L'immigration est un problème. (NL)

Immigratie is een probleem. Geen immigratie is een nog groter probleem. Deze evidentie, indien door een kandidaat verkondigd tijdens de verkiezingscampagne, dreigt hem ongeveer al zijn stemmen te kosten. De democratie heeft soms problemen met de waarheid. Het is immers niet de meerderheid die bij stemming beslist wat waar en onwaar is. Maar wie dan wel? Antwoord: de feiten.

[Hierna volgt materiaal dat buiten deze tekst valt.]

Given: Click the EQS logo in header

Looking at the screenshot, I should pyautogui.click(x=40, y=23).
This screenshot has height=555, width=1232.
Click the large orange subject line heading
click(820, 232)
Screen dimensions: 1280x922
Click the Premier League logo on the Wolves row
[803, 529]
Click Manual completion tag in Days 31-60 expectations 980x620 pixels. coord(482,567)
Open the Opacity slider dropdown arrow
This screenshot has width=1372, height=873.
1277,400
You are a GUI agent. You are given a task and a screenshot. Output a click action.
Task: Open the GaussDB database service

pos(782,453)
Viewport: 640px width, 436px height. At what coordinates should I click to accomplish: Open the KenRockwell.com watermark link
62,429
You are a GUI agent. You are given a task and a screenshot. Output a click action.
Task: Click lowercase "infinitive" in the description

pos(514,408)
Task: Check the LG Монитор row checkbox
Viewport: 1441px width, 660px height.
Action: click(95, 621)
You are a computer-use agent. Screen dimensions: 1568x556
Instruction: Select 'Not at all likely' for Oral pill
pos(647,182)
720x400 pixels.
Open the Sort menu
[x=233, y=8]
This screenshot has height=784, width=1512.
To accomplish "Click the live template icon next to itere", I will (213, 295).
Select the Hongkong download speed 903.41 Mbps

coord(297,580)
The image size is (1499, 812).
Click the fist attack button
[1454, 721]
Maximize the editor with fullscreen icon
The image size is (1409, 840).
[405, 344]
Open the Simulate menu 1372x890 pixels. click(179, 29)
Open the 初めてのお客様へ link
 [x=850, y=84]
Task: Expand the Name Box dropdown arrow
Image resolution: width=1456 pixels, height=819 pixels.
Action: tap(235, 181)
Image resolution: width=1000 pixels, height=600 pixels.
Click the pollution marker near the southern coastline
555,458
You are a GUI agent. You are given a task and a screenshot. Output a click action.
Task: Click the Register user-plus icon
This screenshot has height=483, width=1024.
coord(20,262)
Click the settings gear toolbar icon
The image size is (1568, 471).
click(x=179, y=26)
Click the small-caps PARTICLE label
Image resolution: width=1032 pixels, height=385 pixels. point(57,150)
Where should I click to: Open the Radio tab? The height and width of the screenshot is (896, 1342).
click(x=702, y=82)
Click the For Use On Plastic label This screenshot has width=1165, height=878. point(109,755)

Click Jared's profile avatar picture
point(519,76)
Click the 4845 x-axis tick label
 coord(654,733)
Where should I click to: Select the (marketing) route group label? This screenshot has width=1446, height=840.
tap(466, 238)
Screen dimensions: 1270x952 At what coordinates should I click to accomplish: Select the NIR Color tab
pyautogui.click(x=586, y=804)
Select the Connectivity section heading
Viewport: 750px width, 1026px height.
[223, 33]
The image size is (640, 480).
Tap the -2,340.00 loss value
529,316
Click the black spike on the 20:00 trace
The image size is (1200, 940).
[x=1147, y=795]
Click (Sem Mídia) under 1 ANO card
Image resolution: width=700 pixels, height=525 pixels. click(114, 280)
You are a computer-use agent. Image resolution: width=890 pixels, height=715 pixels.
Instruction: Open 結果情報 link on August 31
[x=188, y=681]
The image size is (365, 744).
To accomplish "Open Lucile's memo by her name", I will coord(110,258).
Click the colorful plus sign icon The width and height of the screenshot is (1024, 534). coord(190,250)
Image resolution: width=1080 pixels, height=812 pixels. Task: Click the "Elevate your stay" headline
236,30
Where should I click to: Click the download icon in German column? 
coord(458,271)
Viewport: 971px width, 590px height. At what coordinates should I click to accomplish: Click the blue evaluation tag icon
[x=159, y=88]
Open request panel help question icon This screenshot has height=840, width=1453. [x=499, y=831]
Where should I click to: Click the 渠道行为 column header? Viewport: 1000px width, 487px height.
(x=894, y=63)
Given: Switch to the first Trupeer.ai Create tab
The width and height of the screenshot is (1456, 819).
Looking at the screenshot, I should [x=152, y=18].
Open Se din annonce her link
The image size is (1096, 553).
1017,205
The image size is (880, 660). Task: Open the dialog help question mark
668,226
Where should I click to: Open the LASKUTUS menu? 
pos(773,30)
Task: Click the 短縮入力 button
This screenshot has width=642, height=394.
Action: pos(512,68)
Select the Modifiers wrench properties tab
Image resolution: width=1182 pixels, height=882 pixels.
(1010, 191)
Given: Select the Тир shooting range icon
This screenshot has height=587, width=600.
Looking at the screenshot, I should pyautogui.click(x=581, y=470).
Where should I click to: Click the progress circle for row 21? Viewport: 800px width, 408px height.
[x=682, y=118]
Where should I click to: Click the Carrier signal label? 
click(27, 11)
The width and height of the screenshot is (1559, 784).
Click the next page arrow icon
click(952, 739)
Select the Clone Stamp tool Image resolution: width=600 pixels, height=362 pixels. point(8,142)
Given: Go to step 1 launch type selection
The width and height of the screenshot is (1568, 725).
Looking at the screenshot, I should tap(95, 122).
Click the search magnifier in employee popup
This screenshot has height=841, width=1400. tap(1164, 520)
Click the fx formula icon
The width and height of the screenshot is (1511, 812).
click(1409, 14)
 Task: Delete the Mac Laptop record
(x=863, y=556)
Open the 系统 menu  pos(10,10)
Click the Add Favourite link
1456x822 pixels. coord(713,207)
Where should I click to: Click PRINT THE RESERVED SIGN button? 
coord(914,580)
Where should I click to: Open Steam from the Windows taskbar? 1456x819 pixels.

De meeste Europese landen en zeker België worden getroffen door een aanzienlijk vergrijzingsprobleem, zodat en actieve jongeren weldra twee (relatieve) oudjes op de schouders zal moeten torsen om in te staan voor hun pensioen en de verzorging van hun tanende gezondheid. De fertiliteitgraad van de autochtone vrouwen in ons land bedraagt 1,85 kinderen, wat uiteraard te weinig is om te voorzien in de demografische vervanging van de vader de moeder. Deze daling van de geboortecijfers en dus van de bevolking heeft niets te maken met levensmoeheid of angst voor het einde van de wereld, maar wel met onze gestegen welvaart. De beste contraceptie is immers de stijging van de levensstandaard. Vanaf een bepaald inkomenspeil  en levenscomfort verkiezen koppels zich te onderwerpen aan wat economen ‘de substitutie-elasticiteit’ noemen. Zij vervangen namelijk een mogelijk derde kind door de aankoop van een prachtige kleuren-tv of een jaarlijkse wintersportvakantie of een meer blitse auto. In arme landen hebben de koppels vaak tussen 5 en 12 kinderen, omdat die, ondanks hun aanzienlijke kindersterfte, verondersteld worden hun oud geworden ouders – zeg maar vanaf de leeftijd van 45 jaar – te onderhouden en bij te staan. Armoede is in die contreien het cement van de familiale solidariteit.



Daarbij komt dat in een welvarend land de oorspronkelijke burgers een aantal beroepen, die geacht worden te zwaar, te bevuilend, te weinig sociaal aanzienlijk, niet meer wensen uit te oefenen. Zo  ontstaan zogenaamde knelpuntberoepen terwijl de werkloosheid toeneemt In sectoren die meer vorming en specialisatie vereisen leidt  deze toestand tot een tweede fenomeen dat zich ent op dat van de immigratie, namelijk emigratie.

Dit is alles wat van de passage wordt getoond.